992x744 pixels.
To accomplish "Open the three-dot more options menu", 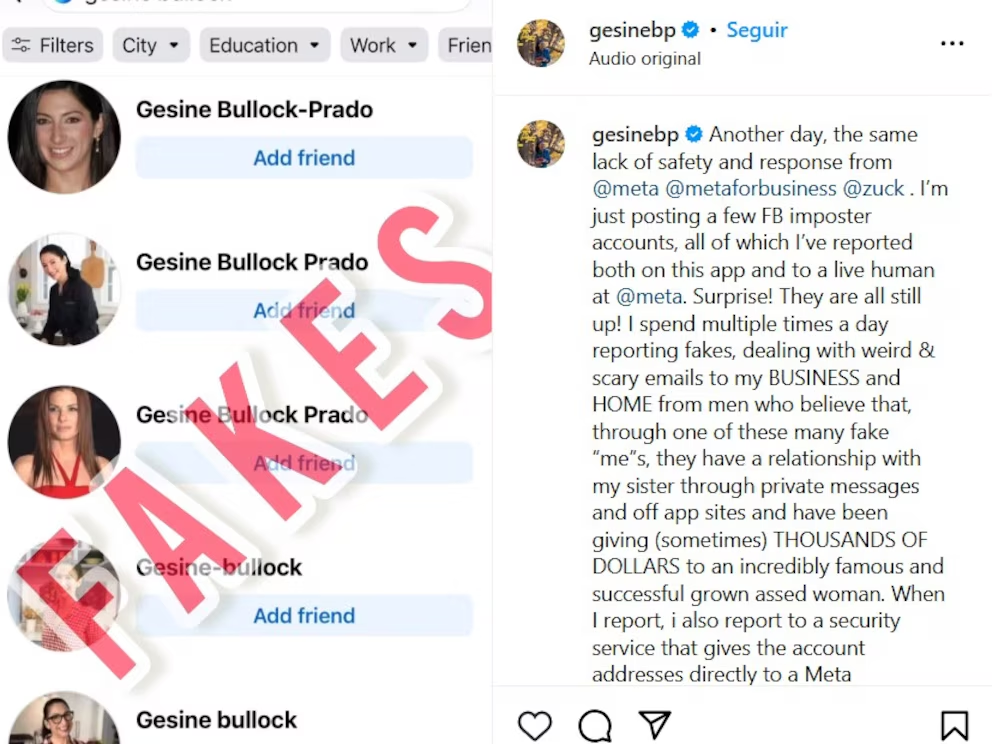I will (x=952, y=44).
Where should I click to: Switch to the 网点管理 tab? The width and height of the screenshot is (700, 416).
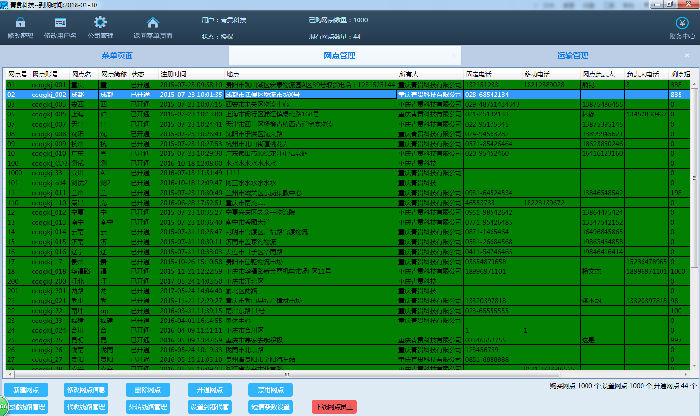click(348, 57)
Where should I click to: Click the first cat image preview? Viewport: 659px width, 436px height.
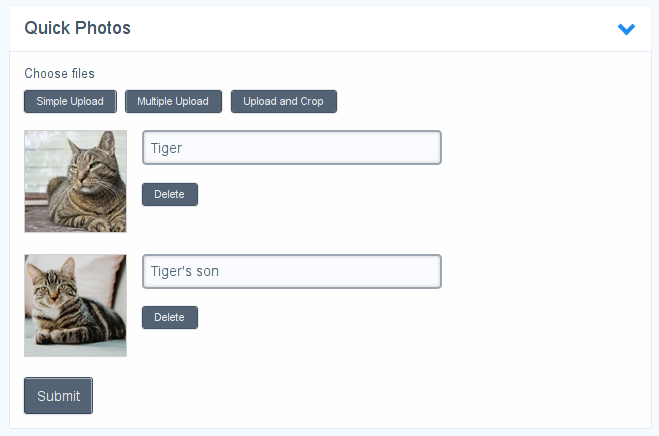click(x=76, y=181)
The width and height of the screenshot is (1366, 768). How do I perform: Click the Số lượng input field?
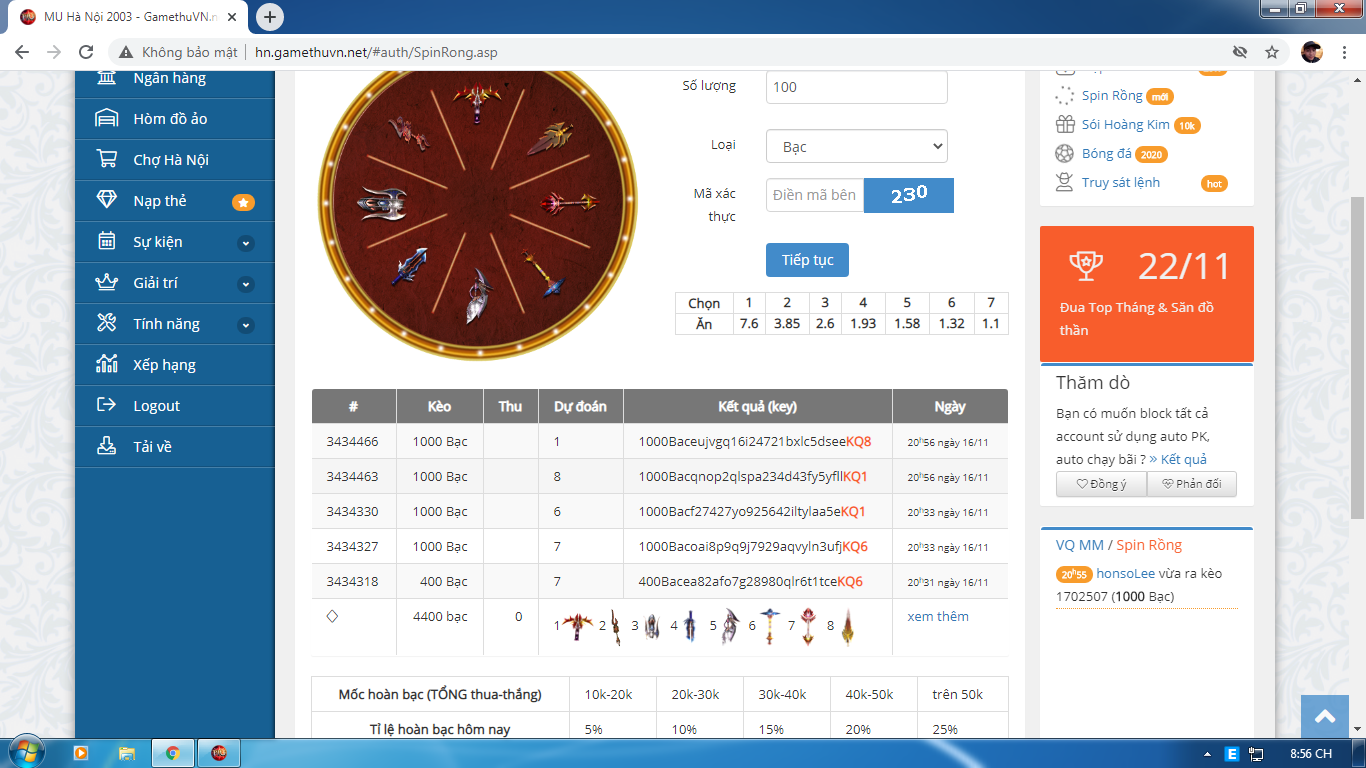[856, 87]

┄┄┄┄┄┄┄┄┄┄

What to produce
Your copy should run from the line that has "Where should I click to: Switch" through the last line above, exactly, with both ends in and pictures out.

Expected answer
Where should I click to: Switch to the 网点管理 tab? The width and height of the screenshot is (700, 416).
click(348, 57)
Where should I click to: Click the first cat image preview? Viewport: 659px width, 436px height.
click(x=76, y=181)
The width and height of the screenshot is (1366, 768). How do I perform: Click the Số lượng input field?
[856, 87]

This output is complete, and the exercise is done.